Lo ammetto: c’è stato un tempo in cui la polemica legata ai fischi dei tifosi agli inni avversari mi interessava più o meno quanto la riproduzione dei lepidotteri, con tutto il mio rispetto all’ordine di insetti olometaboli al quale appartengono. Mi sembrava più che altro la solita questione un po’ pelosa, con la quale amiamo riempirci la bocca quando non sappiamo che dire.
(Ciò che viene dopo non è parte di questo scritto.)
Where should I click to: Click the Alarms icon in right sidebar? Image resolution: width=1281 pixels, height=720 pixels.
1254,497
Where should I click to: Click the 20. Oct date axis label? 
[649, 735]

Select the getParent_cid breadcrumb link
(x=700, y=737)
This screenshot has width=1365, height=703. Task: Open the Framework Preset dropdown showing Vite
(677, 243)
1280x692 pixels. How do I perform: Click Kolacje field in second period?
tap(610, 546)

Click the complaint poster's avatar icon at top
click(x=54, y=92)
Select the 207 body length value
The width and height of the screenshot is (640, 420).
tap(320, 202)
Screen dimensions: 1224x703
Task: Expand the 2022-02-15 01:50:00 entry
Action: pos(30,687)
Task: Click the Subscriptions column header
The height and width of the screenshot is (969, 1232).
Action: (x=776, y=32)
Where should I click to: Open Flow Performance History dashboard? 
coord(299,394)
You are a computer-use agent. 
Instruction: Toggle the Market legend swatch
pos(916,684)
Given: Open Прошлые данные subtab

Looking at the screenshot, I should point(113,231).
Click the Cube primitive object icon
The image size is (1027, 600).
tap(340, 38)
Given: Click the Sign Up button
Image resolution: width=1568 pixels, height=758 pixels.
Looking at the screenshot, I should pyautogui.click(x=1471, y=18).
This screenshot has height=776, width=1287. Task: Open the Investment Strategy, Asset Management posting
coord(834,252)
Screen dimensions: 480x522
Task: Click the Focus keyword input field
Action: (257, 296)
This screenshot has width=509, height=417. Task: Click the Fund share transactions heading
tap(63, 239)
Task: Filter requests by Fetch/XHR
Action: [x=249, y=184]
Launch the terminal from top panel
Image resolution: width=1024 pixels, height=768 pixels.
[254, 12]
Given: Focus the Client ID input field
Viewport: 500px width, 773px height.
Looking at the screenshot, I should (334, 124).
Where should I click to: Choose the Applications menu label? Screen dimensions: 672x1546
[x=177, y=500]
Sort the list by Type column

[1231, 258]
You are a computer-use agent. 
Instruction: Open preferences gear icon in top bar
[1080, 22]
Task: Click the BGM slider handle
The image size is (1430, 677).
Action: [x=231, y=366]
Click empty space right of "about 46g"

Se però errare è umano, perseverare lo sapete com’è. Era già successo nell’amichevole di settembre contro la Francia. E in un San Siro non pieno ma comunque capace di chiamare a raccolta circa45mila spettarori, anche ieri sera ci siamo dovuti sorbire i fischi all’inno tedesco, oltre ai cori “oooohhh merda!” infilati ad ogni rinvio del portiere tedesco. E ancora una volta, in occasione dell’inno, abbiamo costretto il capitano della nostra nazionale a reagire, con un applauso. La cosa mi ha ricordato quello che in fondo siamo noi italiani: un popolo che ha bisogno di essere obbligato a rispettare le regole, che devono esserci imposte quando il buon senso dovrebbe arrivarci al loro posto. Una su tutte: la legge che ci obbliga a mettere il casco o la cintura, se no col cazzo che pensiamo alla nostra sicurezza. Ma basta anche vedere tutte le leggi e i divieti che vengono imposti ai tifosi negli stadi italiani, con tutte le difficoltà del caso.
Forse sto divagando, forse no. Il tema è: perché ci ostiniamo a fischiare gli inni stranieri, o a buttare cori di scherno? Penso a tutti quelli che conosco che ieri sera sono andati allo stadio portandosi per la prima volta il proprio figlio o figlia. Magari ai ragazzini sembrerà una figata urlare “merda” al portiere avversario, o coprire di sonori fischi gli inni di quelli che sono di fatto ospiti in uno stadio italiano. E se pensate sia un’esagerazione, ricordatevi di quando allo Juventus Stadium, per il match interno con l’Udinese con la curva prima chiusa per razzismo e poi riaperta ai più giovani. Il risultato? Una bella multa da 5mila euro alla Juve “per avere suoi (giovanissimi…) sostenitori rivolto ripetutamente ad un calciatore della squadra avversaria un coro ingiurioso”. Insomma, quando il portiere dell’Udinese andava al rinvio, partivano il coro “merda”.
Non è buonista allora affermare che sì, quando si va allo stadio si deve dare il buon esempio. E che il problema sta a monte. In questo caso, siamo d’accordo con la Gazzetta dello Sport, quando il suo vicedirettore si pone la giusta domanda: Perchè questa inutile rabbia?